Thomas White Global Investing
India Stamp
November 7, 2008
A Postcard from Asia-Pacific
India: Global Demand Spurs Change in Indian Village

Wooden toys of India Toy making has been in vogue in Channapatna for almost two centuries. To promote the industry, the government has now stepped forward and established the Lacquerware Craft Complex in the village. Artisans in Channapatna produce toys such as these in around 254 home enterprises.

The Bangalore-Mysore highway in southern India gleams in the sun. As the urban sprawl slips away, acres of empty spaces beckon. Villages start to dot the landscape. Nestled just 38 miles away from India’s bustling tech capital of Bangalore is a nondescript hamlet. Channapatna. A small town with global ambitions.

For almost two centuries now, this tiny village has turned a craft into a skill, the skill into passion – the passion into a living. From the characterless environs of this small town emerge lovingly crafted, colorfully lacquered wooden toys. Baby rattles, vintage cars, spinning tops, Russian dolls, and hobbyhorses – a collage of life captured in wood.

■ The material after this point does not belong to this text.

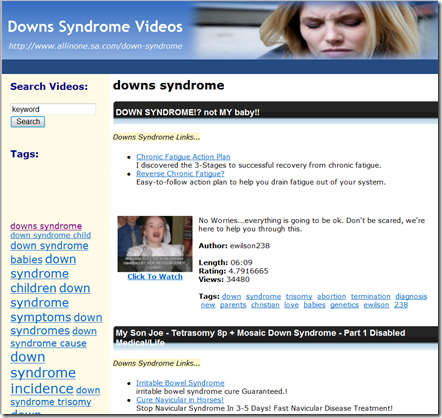Click the 'trisomy' video tag
The image size is (442, 418).
(x=299, y=296)
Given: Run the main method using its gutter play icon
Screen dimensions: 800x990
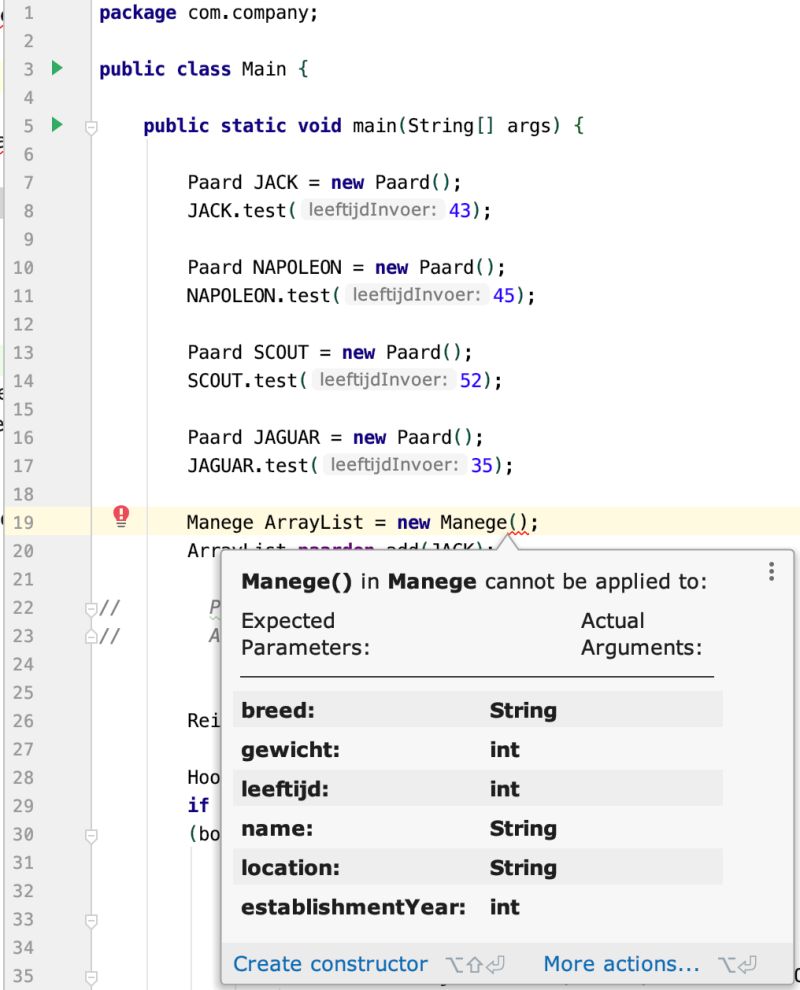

Around 6,000 workers carved their living with these toys, earning around $4 dollars a day, a relatively big sum for an Indian village. Then China happened. Cheap, imported mass-produced toys flooded the Indian market, and traditional toys lost their allure. Demand trickled down, dust collecting on the shelves of the toyshops.

Then China happened again. In 2006-07, in a series of safety scares involving Chinese products, well-known toymakers such as Mattel and Fisher Price were forced to recall more than 21 million Chinese-made toys worldwide. In October 2007 alone, the U.S. Consumer Product Safety Commission (CPSC) recalled more than half a million toys made in China. It was feared that these products contained toxic lead paint or tiny, detachable magnets that could be swallowed. In fact, some states in the U.S., such as Washington State, have already passed new legislations that require toy manufacturers to meet the most rigid standards of permissible levels of lead, cadmium, and phosphates from January 1, 2009. With the controversy over the quality and safety of such Chinese toys, toymakers in Channapatna are finding a new market. These toxic-free Indian toys, which are painted with vegetable dyes, are being exported to the U.S. and European markets, and innovative designers are even starting to use them as tabletop accessories for the interior design market.

As dusk settles the dust in this sleepy Indian village, somewhere in the U.S., a small child looks wonderingly at the dancing wooden toy on her table. Little does she know that this simple toy carries the weight of centuries – the weight of a small town – and the weight of the future for the toy industry in Channapatna.